German scientists have been hard at work analyzing the genetic makeup of coelacanth offspring to learn more bout their mating patterns. What they found is that the coelacanth generally isn’t into the multiple mating scene — which is pretty unusual, as most fish species love to get all up in one another’s gills. Get it? Gills? Aaaaah.
In a report published recently in Nature Communications, Dr Kathrin Lampert from the Ruhr-Universität Bochum and Prof Dr Manfred Schartl from the University of Würzburg teamed up to study the mating customs of the now-iconic definitely-not-extinct species. Coelacanths are still hard to track down, of course, so they ended up getting ahold of a small sample size — two pregnant coelcanth females who’d accidentally been caught by fishers off the coasts of Zanzibar and Mozambique. One of the fish had 26 embryos inside her; the other, 23.

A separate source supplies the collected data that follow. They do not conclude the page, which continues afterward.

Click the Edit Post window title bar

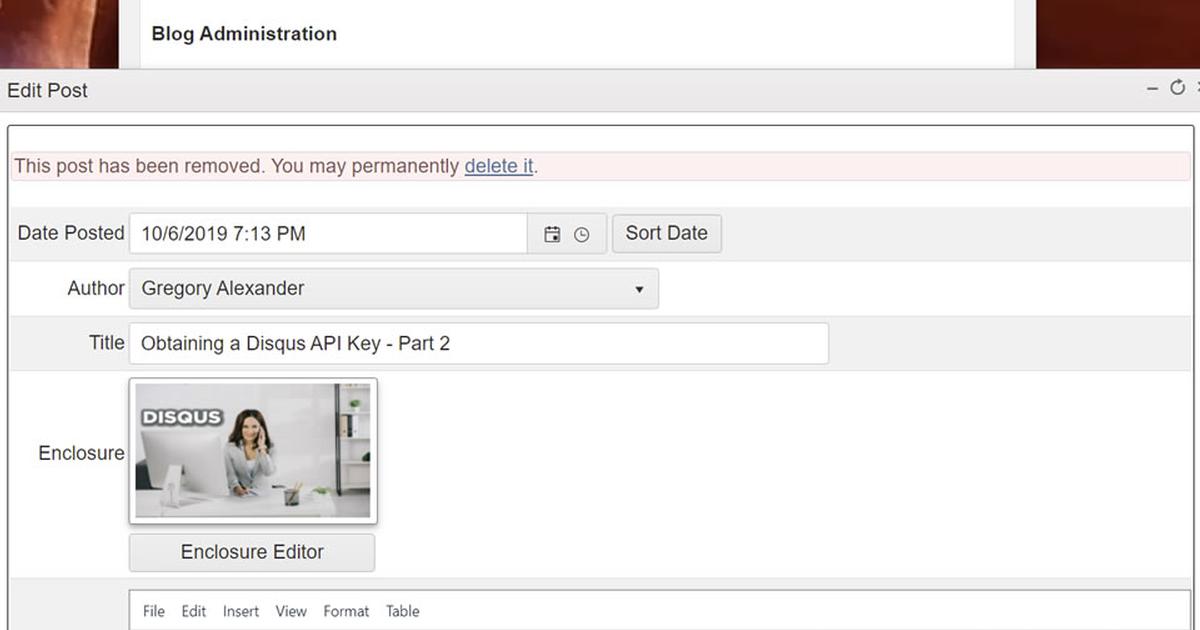[x=500, y=90]
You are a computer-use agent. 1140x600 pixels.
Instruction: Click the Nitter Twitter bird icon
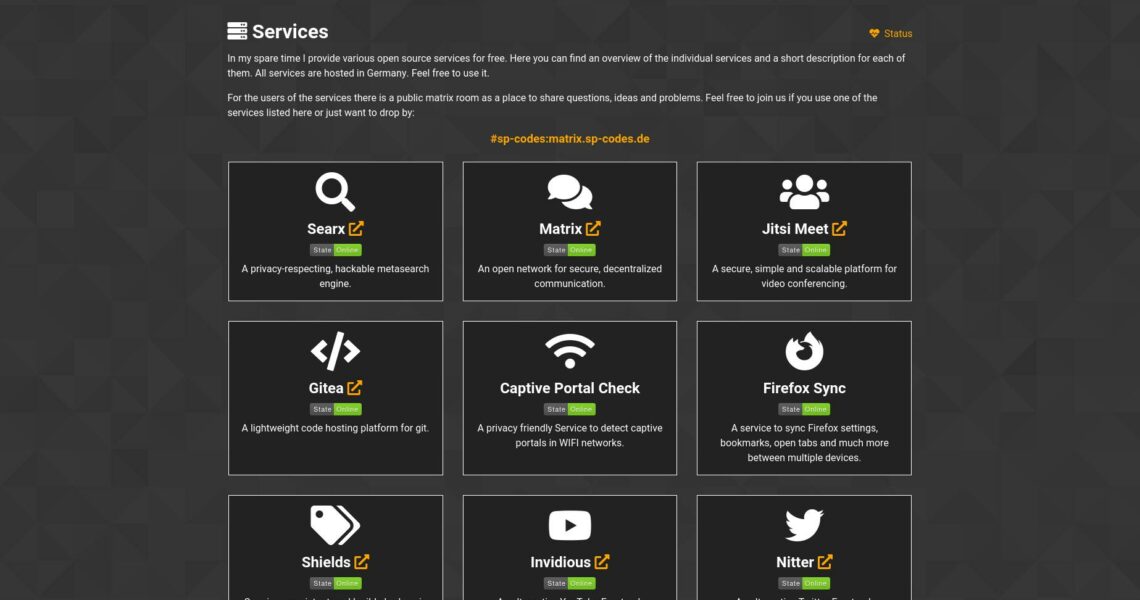(804, 525)
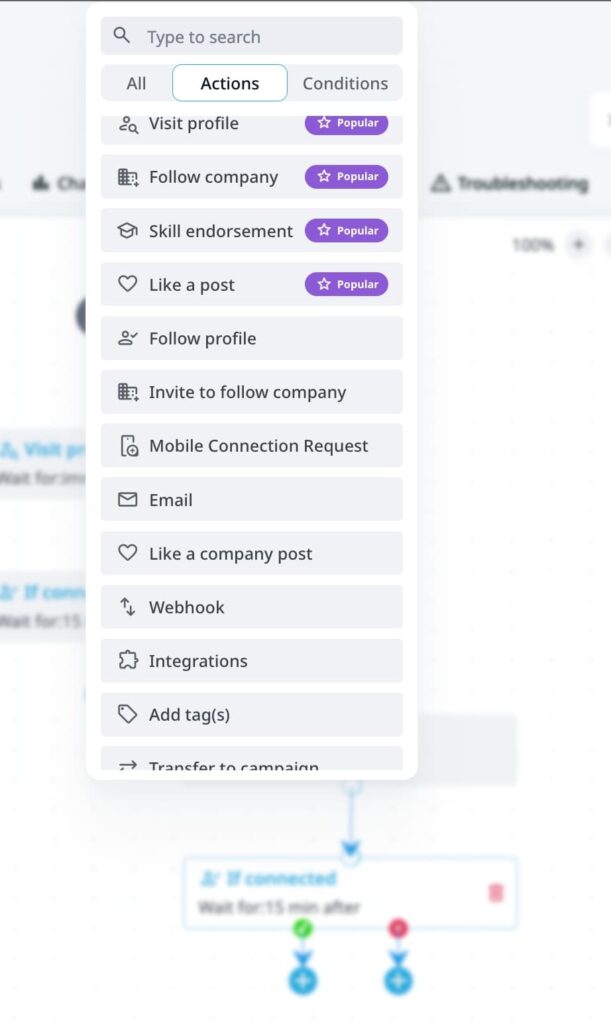The height and width of the screenshot is (1024, 611).
Task: Select the Visit profile action icon
Action: click(x=128, y=124)
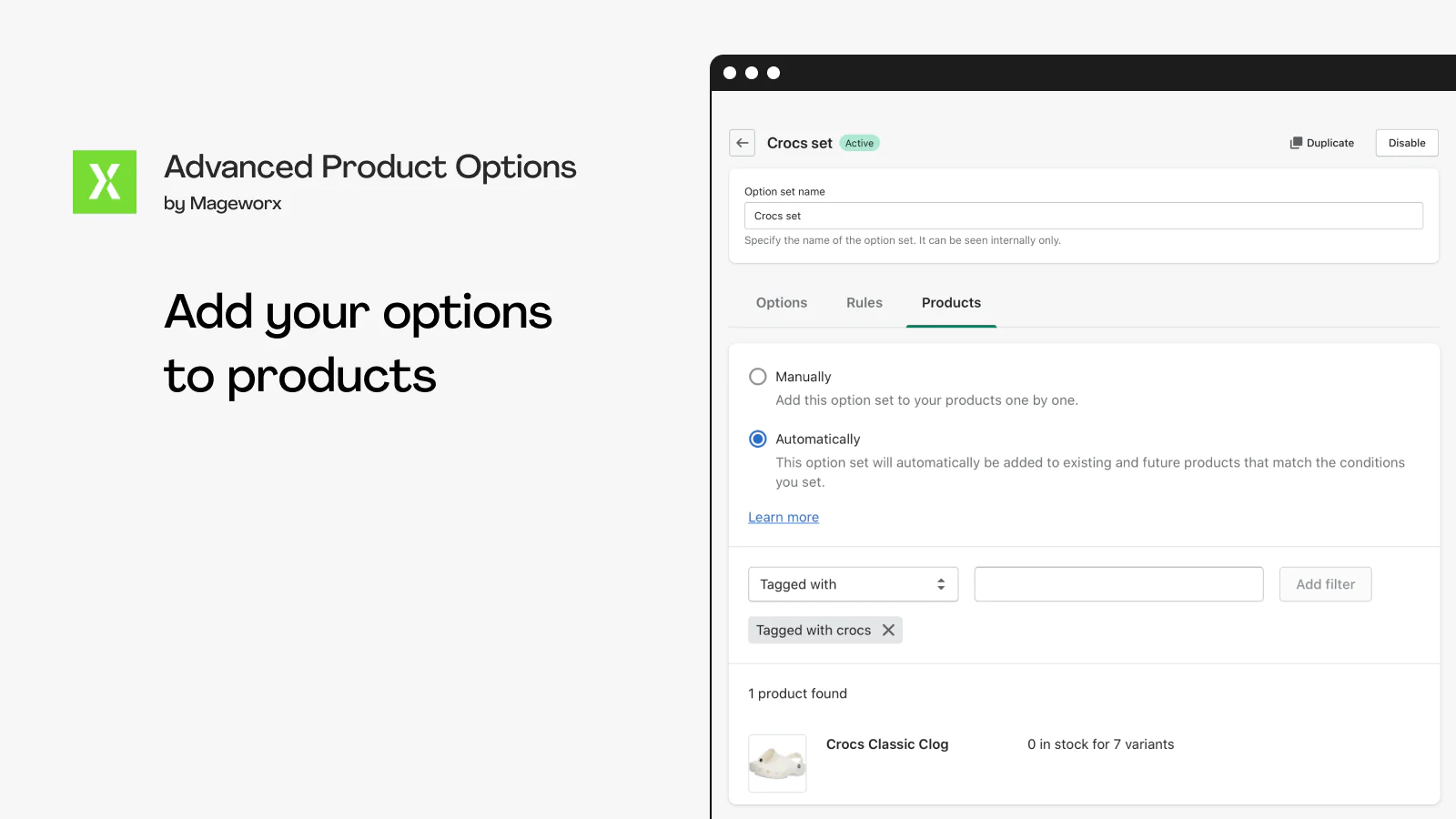Remove the 'Tagged with crocs' filter
Viewport: 1456px width, 819px height.
pyautogui.click(x=888, y=630)
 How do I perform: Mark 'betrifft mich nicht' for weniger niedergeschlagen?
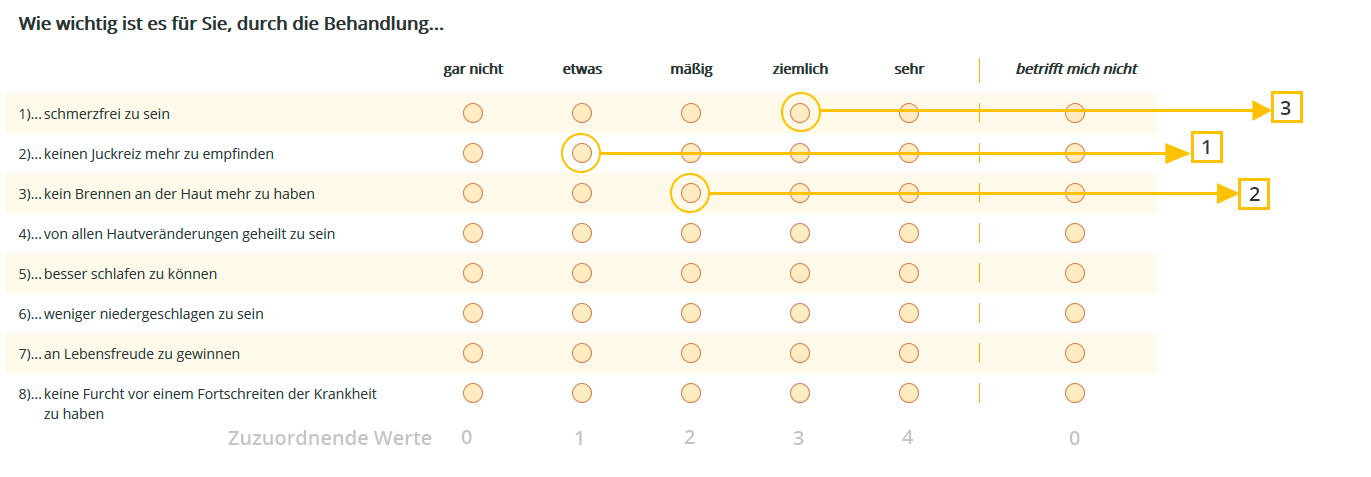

In analyzing these specimens, the team found that many of the embryos in either group had extremely similar genetic markers. With a method commonly used in paternity tests, they found that all the offspring for each fish must have been sired by the same father, which means that the female fish only mated with a single male fish. Most other species practice multiple mating in order to increase the likelihood of producing offspring successfully, so you’d expect to see groups of embryos with many different partners. Instead the coelacanth appear to be monogamous during their mating season. I hope that you’re also picturing a bunch of coelacanth coupled off in stereotypical ’50s sitcom fashion right now, because that’s what I am currently picturing and it’s delightful.
In analyzing the genetics of these offspring, the researchers also determined that the female fish and male fish had very different genetic markers from one another, leaving them to speculate that female fish avoid mating with their close relatives. Yup, that’s right — no fishy incest for the coelacanths. You know, except for Cerseicanth Coelannister and her brother. They do their own thing.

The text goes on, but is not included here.